IMAGE: JAMES BALDWIN BY ALLAN WARREN

I Am Not Your Negro is the latest documentary which, along the same lines of 13th and OJ: Made in America, uses the form to disrupt the neat narrative of the American Dream. Raoul Peck’s Oscar-nominated film is based on the unfinished and unpublished manuscript Remember This House by James Baldwin. Baldwin was pioneering as a novelist and as an individual: a black, gay activist prominent in the Civil Rights movement. Sadly his sexuality is mostly missing from the discussion in I Am Not Your Negro. Having personally known Martin Luther King, Malcom X and Medgar Evans, he returns from self-imposed exile Paris following their deaths. He can no longer be complacent. And neither can America. “The history of America is the history of the Negro in America,” Baldwin opens, his written word narrated by Samuel L Jackson, “And it’s not a pretty picture.”The documentary is built around these three Civil Rights figures’ assassinations, but, like Baldwin’s writing, is about unveiling the true story of America, so it can no longer be ignored in ignorance.

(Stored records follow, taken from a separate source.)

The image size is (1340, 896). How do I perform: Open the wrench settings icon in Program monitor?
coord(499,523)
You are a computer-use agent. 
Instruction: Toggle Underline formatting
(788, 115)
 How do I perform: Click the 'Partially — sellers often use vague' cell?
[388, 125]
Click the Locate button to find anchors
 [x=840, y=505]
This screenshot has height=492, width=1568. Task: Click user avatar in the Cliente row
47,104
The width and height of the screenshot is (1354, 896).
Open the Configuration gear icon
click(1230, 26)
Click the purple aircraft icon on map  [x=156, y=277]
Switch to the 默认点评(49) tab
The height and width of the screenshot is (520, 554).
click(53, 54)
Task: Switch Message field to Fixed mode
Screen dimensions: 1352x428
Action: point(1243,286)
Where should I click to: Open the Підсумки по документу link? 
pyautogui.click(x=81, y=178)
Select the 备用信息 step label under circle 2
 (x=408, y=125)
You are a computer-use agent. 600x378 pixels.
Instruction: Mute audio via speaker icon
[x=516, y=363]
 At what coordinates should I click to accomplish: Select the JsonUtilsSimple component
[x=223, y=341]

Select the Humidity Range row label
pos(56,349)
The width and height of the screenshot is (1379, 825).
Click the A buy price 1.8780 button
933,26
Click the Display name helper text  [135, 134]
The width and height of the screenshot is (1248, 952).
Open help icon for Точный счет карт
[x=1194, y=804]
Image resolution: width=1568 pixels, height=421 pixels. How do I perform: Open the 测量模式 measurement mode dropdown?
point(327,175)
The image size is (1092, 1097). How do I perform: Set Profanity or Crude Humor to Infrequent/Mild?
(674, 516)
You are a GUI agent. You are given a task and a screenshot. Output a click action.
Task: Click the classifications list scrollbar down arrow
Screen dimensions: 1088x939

Time, patience and history are woven together in what sometimes feel like disparate clips of Baldwin being interviewed, archival Civil Rights footage and recent protests in Ferguson. But not without purpose; the history of America is messy and disjointed and for black America the story hasn’t changed. “History is not the past. It is the present,” Baldwin says. Peck makes this clear early on by using a clip in which Baldwin asked: “Why aren’t black people more optimistic?” The rest of film answers this question by forcing the audience to ask a new question: ‘How long do we have to wait for equality?’ And with Civil Rights regressing in the US, this is more salient than ever.

A battle between urgency and complacency leads to staggered, incremental change. Peck challenges the willful, devastating ignorance of white America to the true violence of the African American plight. His uses a clip from Baldwin’s 1965 debate at Cambridge University. The debate question: “Has the American Dream been achieved at the expense of the American Negro?” juxtaposed with the suffocating formality of the Cambridge Union says it all. It is easier to intellectualise a problem than it is to solve it, and believing in change is not the same as making it. Baldwin is given a standing ovation at Cambridge University, but nothing has changed. This realisation spurred Baldwin to “no longer sit around Paris discussing the Algerian and the black American problem. Everybody was paying their dues, and it was time I went home and paid mine.”Peck uses this film to ask white America to do the same.